== TASK INSTRUCTIONS ==
Return only those lines of the material that contain "computer".

== RECORDED DATA ==

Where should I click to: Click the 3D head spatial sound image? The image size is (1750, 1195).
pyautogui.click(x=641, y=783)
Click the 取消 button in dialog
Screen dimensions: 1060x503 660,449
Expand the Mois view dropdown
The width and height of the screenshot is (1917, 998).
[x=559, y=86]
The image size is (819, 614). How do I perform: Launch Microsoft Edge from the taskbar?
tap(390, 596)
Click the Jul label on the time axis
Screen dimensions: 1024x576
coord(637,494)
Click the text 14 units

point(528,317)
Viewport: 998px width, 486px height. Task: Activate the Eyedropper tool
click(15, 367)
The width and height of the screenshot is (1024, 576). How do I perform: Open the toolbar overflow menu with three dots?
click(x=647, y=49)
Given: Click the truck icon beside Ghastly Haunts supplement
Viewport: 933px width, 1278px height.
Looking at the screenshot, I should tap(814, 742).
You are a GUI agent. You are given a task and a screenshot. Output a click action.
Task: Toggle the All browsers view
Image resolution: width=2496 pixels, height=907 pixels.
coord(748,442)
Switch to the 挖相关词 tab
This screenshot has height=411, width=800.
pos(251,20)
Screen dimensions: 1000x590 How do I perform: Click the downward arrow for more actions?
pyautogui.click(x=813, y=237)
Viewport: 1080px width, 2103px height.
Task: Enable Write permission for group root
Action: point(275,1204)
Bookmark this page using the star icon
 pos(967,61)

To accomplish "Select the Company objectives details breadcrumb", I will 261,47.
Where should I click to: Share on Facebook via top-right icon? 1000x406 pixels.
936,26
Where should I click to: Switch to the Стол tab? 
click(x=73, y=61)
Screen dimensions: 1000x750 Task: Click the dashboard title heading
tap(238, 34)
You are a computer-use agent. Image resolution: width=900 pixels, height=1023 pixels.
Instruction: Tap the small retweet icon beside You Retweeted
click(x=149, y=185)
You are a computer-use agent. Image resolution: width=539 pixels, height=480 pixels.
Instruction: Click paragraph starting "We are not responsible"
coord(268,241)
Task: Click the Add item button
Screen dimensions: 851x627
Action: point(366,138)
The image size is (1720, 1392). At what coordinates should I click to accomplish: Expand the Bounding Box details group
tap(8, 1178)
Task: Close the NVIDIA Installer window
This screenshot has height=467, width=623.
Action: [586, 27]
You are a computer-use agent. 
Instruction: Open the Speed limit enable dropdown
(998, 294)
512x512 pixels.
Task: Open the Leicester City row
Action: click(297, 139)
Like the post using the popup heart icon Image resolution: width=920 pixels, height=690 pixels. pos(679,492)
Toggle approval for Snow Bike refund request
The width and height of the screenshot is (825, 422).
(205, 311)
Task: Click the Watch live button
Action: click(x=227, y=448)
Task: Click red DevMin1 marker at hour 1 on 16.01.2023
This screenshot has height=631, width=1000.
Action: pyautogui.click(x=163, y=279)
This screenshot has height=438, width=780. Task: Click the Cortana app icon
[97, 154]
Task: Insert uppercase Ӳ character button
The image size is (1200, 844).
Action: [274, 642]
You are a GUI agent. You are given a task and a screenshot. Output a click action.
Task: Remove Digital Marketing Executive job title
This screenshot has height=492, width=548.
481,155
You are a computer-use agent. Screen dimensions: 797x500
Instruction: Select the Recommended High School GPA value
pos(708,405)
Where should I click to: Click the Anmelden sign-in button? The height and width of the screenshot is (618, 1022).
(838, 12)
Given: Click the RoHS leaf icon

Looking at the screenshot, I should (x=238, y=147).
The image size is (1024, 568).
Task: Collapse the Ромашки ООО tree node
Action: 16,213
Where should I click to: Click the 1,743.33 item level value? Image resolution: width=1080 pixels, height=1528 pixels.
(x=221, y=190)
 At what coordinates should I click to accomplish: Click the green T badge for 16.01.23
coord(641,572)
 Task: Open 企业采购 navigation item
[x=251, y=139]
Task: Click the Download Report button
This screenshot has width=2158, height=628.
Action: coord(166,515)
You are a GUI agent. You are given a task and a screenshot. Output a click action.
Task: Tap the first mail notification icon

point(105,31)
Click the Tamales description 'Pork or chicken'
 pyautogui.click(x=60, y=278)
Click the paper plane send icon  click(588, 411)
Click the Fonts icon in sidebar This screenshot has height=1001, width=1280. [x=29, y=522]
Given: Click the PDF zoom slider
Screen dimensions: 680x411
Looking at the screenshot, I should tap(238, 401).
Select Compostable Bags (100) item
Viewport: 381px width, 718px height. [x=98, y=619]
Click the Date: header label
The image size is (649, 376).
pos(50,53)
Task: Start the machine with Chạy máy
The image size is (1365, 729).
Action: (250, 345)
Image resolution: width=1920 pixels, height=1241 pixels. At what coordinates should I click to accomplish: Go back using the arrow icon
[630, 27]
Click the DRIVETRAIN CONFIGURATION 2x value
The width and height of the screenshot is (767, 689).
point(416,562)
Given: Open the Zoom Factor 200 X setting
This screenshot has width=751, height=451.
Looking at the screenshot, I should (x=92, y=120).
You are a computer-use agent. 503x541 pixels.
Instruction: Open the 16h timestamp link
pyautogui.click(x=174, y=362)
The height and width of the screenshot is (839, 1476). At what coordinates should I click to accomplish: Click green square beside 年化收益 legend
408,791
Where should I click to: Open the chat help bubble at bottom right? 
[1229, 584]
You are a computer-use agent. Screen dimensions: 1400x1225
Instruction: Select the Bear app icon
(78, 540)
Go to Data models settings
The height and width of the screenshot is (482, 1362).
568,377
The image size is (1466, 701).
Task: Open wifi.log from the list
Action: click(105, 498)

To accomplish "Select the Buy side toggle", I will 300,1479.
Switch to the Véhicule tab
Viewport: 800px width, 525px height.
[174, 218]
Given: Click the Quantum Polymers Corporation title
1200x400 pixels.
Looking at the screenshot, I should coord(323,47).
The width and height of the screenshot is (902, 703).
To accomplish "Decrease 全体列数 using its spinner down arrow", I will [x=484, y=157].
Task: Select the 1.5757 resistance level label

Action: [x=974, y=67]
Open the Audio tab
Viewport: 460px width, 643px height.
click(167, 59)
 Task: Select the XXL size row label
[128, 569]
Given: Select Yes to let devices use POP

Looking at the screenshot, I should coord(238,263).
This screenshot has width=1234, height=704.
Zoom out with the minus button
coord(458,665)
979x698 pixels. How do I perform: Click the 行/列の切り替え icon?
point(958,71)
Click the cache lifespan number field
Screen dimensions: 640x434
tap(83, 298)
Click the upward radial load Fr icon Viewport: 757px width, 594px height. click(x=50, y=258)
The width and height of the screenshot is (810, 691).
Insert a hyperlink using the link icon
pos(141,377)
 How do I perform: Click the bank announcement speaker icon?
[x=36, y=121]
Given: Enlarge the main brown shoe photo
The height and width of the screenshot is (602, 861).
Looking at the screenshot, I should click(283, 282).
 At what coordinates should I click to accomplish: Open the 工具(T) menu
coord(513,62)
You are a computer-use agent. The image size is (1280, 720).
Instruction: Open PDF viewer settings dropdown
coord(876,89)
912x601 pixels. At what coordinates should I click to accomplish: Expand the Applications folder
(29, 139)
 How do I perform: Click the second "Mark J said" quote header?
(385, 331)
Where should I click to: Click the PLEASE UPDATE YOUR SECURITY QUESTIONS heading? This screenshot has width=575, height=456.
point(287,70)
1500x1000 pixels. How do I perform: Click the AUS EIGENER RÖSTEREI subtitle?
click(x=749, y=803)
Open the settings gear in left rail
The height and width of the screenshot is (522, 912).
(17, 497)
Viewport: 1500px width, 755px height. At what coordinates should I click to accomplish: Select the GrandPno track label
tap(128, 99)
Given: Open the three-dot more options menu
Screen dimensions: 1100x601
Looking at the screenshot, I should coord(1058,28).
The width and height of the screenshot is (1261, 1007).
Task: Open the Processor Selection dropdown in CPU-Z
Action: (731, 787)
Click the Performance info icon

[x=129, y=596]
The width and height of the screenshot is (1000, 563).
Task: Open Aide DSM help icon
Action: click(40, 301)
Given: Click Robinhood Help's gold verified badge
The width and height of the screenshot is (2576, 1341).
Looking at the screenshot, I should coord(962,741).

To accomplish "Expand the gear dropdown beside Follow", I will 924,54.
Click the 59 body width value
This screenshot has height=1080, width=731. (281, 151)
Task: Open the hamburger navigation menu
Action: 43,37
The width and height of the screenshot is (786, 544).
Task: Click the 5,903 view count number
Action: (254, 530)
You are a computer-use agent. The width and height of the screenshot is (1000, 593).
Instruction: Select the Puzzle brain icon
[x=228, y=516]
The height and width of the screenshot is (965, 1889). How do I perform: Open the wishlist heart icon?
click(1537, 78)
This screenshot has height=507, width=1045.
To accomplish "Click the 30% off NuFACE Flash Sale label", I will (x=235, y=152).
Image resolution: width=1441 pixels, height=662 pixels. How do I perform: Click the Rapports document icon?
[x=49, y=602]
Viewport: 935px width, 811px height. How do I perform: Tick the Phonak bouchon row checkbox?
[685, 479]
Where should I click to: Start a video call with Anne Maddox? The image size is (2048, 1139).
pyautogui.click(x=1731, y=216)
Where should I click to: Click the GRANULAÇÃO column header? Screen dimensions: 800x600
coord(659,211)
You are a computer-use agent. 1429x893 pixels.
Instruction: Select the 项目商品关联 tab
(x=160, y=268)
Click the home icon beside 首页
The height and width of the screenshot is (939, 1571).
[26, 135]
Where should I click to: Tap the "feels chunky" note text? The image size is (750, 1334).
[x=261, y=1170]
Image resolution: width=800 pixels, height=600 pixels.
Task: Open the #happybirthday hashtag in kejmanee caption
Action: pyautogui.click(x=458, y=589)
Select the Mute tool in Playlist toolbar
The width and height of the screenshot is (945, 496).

== RESPONSE TO THIS EXERCISE ==
You are a computer-use agent. Image resolution: width=900 pixels, height=1023 pixels.
You are a computer-use agent. Image resolution: width=539 pixels, height=480 pixels.
You are a computer-use agent. 
You are a computer-use agent. Screen dimensions: 797x500
You are a computer-use agent. 503x541 pixels.
You are a computer-use agent. Screen dimensions: 1400x1225
You are a computer-use agent. The image size is (1280, 720).
You are a computer-use agent. The width and height of the screenshot is (1000, 593).
You are a computer-use agent. 1429x893 pixels.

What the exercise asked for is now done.